** Recorded information follows **

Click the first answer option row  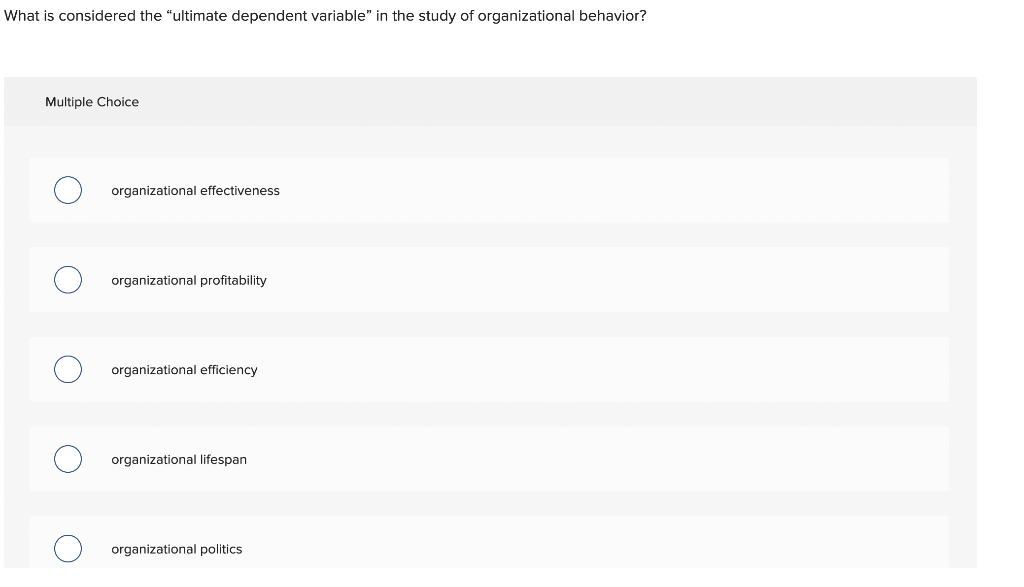tap(489, 190)
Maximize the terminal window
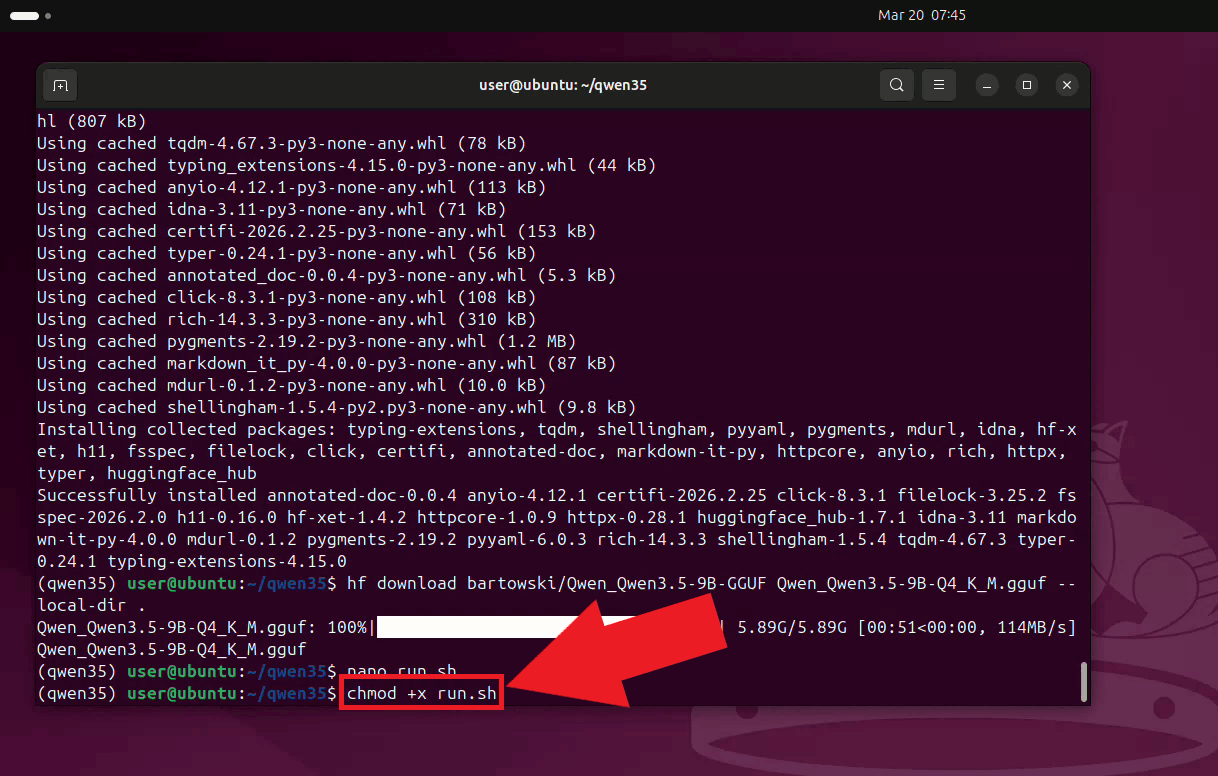This screenshot has height=776, width=1218. coord(1027,85)
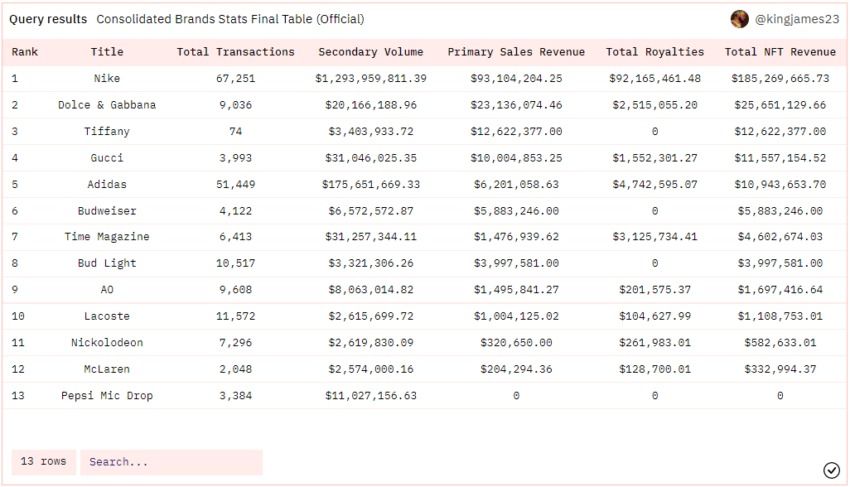850x487 pixels.
Task: Sort by Total NFT Revenue column
Action: (x=780, y=52)
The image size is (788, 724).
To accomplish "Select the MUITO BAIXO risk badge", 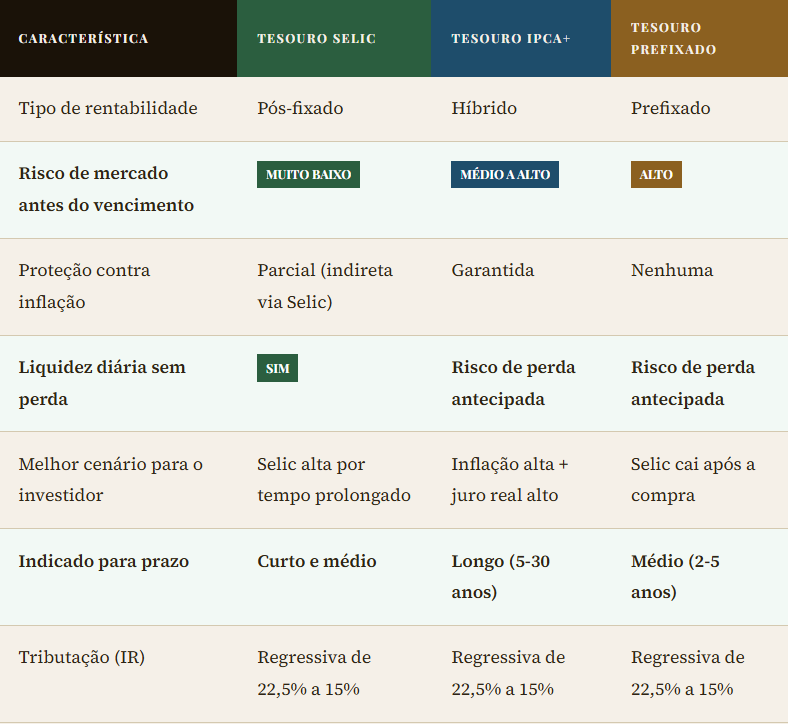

** End of Recorded information **

Your answer must be the lines from the one containing "The image size is (788, 724)." through the last line of the records, copied exactly, with no pictures.

The image size is (788, 724).
To accomplish "Select the MUITO BAIXO risk badge", 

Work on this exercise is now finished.